-- start of EXTRACTED DATA --
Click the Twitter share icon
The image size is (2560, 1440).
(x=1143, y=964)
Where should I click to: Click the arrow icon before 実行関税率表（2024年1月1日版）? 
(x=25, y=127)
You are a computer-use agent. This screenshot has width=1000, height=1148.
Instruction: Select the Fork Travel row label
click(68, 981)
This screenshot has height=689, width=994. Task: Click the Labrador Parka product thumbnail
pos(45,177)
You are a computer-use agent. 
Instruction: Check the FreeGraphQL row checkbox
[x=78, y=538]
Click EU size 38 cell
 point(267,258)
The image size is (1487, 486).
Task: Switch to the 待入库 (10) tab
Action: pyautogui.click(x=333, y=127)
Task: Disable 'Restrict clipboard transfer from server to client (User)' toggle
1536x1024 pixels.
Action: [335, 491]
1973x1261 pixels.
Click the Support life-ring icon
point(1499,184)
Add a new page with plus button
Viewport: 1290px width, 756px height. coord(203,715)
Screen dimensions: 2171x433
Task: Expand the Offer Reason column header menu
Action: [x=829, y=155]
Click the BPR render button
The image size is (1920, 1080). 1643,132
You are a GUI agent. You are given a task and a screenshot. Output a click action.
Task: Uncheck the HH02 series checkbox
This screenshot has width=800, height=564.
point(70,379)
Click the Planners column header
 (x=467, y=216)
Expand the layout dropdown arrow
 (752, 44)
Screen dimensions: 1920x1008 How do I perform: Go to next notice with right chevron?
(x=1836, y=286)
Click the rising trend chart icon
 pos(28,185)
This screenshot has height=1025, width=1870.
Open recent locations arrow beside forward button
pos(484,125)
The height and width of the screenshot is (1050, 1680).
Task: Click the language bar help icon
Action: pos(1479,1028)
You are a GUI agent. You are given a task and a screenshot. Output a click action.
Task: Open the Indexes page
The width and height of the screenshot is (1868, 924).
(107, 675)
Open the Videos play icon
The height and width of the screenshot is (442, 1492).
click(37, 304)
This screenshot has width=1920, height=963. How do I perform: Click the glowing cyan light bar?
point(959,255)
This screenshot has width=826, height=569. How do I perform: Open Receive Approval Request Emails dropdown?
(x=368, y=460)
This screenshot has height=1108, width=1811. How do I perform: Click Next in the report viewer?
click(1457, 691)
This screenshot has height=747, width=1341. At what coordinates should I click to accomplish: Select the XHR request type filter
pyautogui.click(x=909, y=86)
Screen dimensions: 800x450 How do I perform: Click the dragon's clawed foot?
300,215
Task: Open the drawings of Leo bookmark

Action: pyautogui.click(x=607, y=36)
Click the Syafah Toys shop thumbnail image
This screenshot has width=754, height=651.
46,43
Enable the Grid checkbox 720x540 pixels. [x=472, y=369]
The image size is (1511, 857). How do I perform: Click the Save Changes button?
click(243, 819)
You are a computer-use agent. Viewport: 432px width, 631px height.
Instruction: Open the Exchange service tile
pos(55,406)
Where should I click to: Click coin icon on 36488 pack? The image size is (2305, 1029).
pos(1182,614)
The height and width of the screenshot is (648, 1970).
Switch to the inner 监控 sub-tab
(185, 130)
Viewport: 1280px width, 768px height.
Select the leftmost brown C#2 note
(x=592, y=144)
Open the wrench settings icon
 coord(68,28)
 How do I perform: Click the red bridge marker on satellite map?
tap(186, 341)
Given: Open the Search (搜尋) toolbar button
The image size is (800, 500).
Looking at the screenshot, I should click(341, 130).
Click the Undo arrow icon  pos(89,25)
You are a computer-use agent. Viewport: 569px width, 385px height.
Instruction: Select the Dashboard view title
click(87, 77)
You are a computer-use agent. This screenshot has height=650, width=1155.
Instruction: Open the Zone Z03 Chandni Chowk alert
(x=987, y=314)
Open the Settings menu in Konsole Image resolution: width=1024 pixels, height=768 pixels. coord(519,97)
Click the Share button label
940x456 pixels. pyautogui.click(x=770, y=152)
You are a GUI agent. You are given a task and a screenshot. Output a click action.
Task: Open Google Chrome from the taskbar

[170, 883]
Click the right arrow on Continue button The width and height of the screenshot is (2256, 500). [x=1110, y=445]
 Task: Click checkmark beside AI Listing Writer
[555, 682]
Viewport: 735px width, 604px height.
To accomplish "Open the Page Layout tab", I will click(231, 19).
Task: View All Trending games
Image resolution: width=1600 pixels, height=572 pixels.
-- end of EXTRACTED DATA --
* AIM *
Rewrite every line from the start of the items through the line containing "[x=78, y=538]", inclusive, keeping the requests. Multiply each coordinate in the answers by 1.95 and round to the nearest whole number (halves round up), leaving all other numbers unchanged.

* RESPONSE TO THE EXERCISE *
Click the Twitter share icon
The image size is (2560, 1440).
(x=2229, y=1880)
Where should I click to: Click the arrow icon before 実行関税率表（2024年1月1日版）? 
(x=49, y=248)
You are a computer-use agent. This screenshot has width=1000, height=1148.
Instruction: Select the Fork Travel row label
click(133, 1913)
This screenshot has height=689, width=994. Task: Click the Labrador Parka product thumbnail
pos(88,345)
You are a computer-use agent. 
Instruction: Check the FreeGraphQL row checkbox
[x=152, y=1049]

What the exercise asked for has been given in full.